What is profiling? Is it really bad? Here are four thoughts from all the years I’ve worked as both a prosecutor and Public Defender.
Profiling means that citizens are stopped by law enforcement—not because of suspected criminal behavior, but instead because of the person’s race, gender, or the way they walked. For years, courts and legislatures have allowed police to stop suspects if the police “have a factual basis to think a crime has been committed.” A good example is a cop who follows a car that weaving from side to side in the lane. The cop can suspect that the drive may be intoxicated and therefore, can legally stop the driver to investigate.
1. We all do it. All of us do our own “profiling” every day. It’s based on a life time of experience and learning. Often, it helps us avoid dangerous situations—or dangerous people.

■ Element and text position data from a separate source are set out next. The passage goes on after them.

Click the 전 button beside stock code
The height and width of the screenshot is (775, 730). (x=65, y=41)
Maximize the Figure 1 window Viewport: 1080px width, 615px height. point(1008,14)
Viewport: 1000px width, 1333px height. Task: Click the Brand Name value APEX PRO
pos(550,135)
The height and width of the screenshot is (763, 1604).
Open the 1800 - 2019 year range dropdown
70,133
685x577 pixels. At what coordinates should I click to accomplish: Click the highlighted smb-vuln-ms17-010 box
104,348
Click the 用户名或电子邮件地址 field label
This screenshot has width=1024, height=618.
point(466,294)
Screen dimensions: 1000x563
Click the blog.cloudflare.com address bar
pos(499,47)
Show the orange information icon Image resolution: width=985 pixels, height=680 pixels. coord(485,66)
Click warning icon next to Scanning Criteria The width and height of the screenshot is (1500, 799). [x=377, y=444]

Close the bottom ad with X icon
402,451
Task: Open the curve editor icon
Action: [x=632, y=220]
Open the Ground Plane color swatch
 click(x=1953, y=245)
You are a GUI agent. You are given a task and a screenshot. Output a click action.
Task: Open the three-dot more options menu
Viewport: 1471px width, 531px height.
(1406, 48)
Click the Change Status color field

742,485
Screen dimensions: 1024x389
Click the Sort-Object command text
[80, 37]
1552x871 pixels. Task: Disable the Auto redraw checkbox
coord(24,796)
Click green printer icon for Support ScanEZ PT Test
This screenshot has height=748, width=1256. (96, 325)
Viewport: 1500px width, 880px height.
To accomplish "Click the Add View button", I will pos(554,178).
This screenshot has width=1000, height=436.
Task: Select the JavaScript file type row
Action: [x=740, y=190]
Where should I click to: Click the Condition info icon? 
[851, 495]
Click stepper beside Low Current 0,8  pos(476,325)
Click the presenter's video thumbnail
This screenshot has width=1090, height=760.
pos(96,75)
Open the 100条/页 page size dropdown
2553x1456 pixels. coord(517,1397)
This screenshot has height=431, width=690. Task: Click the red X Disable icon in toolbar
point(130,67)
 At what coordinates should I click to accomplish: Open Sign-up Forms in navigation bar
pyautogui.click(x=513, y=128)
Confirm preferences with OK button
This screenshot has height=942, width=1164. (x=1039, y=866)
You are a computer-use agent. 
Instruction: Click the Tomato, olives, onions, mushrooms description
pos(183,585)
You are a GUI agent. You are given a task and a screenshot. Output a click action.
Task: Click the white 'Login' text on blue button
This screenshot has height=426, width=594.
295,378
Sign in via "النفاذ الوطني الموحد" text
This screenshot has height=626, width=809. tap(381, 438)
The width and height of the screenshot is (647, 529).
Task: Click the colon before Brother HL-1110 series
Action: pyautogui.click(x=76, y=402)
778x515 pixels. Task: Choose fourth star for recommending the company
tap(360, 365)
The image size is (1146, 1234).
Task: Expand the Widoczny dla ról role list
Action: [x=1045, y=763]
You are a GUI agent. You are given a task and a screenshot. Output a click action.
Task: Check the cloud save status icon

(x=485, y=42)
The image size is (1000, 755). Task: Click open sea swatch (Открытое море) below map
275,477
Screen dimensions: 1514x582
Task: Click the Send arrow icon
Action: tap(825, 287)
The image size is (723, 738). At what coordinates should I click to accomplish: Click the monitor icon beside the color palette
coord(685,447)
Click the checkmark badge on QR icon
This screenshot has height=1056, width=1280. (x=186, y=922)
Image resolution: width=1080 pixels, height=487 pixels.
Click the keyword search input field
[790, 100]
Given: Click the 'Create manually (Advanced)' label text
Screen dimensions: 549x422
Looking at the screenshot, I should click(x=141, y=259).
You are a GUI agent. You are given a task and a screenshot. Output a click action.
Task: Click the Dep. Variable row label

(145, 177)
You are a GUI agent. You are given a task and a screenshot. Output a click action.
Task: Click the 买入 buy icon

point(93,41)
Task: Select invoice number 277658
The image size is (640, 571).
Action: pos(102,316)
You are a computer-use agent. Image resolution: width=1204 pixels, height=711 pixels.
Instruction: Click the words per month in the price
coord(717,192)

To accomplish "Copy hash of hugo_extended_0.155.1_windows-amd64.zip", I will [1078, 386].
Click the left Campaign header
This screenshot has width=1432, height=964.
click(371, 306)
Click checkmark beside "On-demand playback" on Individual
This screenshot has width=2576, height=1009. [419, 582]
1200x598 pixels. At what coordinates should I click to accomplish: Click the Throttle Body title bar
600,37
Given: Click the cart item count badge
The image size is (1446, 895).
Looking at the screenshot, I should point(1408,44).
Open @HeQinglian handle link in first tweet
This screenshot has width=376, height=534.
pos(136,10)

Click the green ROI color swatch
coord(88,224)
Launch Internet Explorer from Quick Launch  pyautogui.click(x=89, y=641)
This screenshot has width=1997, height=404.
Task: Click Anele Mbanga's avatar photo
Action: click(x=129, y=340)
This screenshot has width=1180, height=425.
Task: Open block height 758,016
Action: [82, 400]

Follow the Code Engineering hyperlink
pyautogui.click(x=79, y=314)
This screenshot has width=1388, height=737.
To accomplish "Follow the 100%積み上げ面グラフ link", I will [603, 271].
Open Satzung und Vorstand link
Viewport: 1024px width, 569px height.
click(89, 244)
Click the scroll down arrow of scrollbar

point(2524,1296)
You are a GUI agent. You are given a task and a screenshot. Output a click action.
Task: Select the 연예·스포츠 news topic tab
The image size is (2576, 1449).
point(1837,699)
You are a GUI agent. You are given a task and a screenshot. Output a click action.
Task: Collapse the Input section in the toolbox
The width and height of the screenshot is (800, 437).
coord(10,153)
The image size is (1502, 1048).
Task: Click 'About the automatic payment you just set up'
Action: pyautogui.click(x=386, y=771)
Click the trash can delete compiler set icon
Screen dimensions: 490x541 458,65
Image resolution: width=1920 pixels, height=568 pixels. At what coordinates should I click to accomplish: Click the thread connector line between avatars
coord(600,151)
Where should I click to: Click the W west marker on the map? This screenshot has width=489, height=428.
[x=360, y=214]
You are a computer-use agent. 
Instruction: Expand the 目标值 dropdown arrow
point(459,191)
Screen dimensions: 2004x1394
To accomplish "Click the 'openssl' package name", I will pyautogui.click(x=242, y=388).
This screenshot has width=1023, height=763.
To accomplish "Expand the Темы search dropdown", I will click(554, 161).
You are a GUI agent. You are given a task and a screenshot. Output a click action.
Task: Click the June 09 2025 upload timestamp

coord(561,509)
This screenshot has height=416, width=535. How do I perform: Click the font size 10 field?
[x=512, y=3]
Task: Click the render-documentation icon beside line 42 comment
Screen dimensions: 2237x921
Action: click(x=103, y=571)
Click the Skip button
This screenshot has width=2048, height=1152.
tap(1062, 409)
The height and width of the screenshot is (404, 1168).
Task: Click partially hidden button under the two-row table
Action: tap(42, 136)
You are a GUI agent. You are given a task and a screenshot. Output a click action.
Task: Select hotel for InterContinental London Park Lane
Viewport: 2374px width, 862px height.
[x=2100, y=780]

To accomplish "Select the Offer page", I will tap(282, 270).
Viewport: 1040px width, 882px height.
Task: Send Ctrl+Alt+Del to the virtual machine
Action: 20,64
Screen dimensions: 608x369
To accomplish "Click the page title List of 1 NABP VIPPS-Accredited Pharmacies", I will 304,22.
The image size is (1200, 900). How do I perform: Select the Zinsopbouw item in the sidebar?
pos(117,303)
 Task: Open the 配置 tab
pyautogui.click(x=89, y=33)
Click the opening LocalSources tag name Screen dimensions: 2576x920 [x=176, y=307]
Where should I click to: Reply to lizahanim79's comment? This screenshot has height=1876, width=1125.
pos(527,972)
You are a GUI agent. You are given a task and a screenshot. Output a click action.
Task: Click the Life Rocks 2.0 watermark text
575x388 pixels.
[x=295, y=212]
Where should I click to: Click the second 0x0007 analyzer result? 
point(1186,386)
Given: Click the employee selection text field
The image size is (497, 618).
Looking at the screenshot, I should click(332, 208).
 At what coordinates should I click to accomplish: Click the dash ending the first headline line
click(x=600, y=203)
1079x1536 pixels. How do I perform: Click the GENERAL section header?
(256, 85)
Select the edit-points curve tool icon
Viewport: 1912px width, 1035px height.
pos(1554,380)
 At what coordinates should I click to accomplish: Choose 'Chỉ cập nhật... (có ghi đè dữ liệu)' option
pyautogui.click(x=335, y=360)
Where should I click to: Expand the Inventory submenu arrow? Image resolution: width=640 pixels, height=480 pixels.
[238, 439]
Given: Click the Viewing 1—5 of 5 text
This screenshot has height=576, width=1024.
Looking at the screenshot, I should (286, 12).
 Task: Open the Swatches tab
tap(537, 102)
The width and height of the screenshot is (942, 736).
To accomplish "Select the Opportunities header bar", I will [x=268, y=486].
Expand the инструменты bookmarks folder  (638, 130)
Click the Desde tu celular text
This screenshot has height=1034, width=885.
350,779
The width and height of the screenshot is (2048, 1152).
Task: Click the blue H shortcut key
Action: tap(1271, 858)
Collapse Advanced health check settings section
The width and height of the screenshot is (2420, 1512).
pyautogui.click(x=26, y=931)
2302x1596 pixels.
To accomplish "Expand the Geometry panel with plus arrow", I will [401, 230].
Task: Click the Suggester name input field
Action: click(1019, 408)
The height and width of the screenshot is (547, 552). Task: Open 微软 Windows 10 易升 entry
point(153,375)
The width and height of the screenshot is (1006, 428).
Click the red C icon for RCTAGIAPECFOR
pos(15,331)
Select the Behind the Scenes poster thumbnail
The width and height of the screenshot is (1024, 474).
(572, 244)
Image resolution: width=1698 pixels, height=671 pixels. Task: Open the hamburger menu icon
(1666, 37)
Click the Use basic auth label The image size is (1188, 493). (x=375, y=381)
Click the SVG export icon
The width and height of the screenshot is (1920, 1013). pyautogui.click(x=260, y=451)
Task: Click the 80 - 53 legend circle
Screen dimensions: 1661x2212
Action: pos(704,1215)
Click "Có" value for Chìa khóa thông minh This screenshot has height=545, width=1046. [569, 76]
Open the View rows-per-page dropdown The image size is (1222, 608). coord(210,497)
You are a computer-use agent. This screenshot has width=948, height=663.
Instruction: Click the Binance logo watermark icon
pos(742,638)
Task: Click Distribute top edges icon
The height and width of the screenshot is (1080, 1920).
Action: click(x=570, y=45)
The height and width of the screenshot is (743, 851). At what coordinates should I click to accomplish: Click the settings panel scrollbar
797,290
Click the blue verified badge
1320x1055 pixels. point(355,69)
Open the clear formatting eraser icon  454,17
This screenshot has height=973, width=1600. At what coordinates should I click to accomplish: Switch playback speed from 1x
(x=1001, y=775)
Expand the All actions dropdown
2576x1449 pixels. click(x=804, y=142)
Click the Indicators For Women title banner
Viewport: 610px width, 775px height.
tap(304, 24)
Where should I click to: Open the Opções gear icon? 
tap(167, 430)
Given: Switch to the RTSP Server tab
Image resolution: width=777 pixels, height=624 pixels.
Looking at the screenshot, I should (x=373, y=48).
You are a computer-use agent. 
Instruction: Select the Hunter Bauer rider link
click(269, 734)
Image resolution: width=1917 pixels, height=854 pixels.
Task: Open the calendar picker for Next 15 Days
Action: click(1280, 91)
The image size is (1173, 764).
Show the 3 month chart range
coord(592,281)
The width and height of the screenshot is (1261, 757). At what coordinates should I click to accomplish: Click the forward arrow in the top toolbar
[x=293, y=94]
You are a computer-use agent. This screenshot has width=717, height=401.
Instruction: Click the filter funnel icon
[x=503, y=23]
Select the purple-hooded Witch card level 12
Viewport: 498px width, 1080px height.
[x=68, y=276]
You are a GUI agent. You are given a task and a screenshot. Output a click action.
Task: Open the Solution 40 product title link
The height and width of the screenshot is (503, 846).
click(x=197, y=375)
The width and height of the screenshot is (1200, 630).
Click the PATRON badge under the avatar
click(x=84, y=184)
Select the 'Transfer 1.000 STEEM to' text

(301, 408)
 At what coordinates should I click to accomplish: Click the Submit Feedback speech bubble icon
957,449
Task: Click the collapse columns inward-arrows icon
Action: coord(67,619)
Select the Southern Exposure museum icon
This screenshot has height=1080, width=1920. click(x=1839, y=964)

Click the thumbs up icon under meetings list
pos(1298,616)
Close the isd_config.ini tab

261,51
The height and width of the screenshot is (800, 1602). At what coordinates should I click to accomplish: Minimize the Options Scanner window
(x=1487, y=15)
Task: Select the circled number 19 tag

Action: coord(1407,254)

TSA screeners use profiling all the time at airports. The difference when law enforcement uses profiling is they have state-sanctioned power to arrest people. None of the rest of us have that power.
2. Racial profiling. Statistically, it’s been shown that people of color (and heavily male) are stopped much more often that while males—even though the same statistics show that people of color don’t commit any more serious crimes than whites. Clearly, there’s some amount of racial profiling going on with law enforcement.
3. High crime areas. Many residents of high crime areas ask for more police presence. And they also support more arrests for “nuisance” crimes. (These are petty offenses like loitering, disorderly conduct, curfew violations, etc.) This law enforcement profiling has the effect of cleaning up the streets by getting bothersome people out of the neighborhood—who may commit more serious crimes. Gangsters, drug sellers, etc. People in these high crime areas fully accept law enforcement profiling as they feel it helps keep crime down.
4. White don’t know. Some people have been surprised at the length and intensity of the protests that have occurred across the country against police violence. Although populated with white people as well as people of color, I don’t think us whites can fully understand the fear, humiliation, and stress that profiling causes to many of our citizens. Almost every middle-class black male I know has told me horror stories about being stopped and the fear they felt, not knowing what might happen to them—simply because of the law enforcement profiling.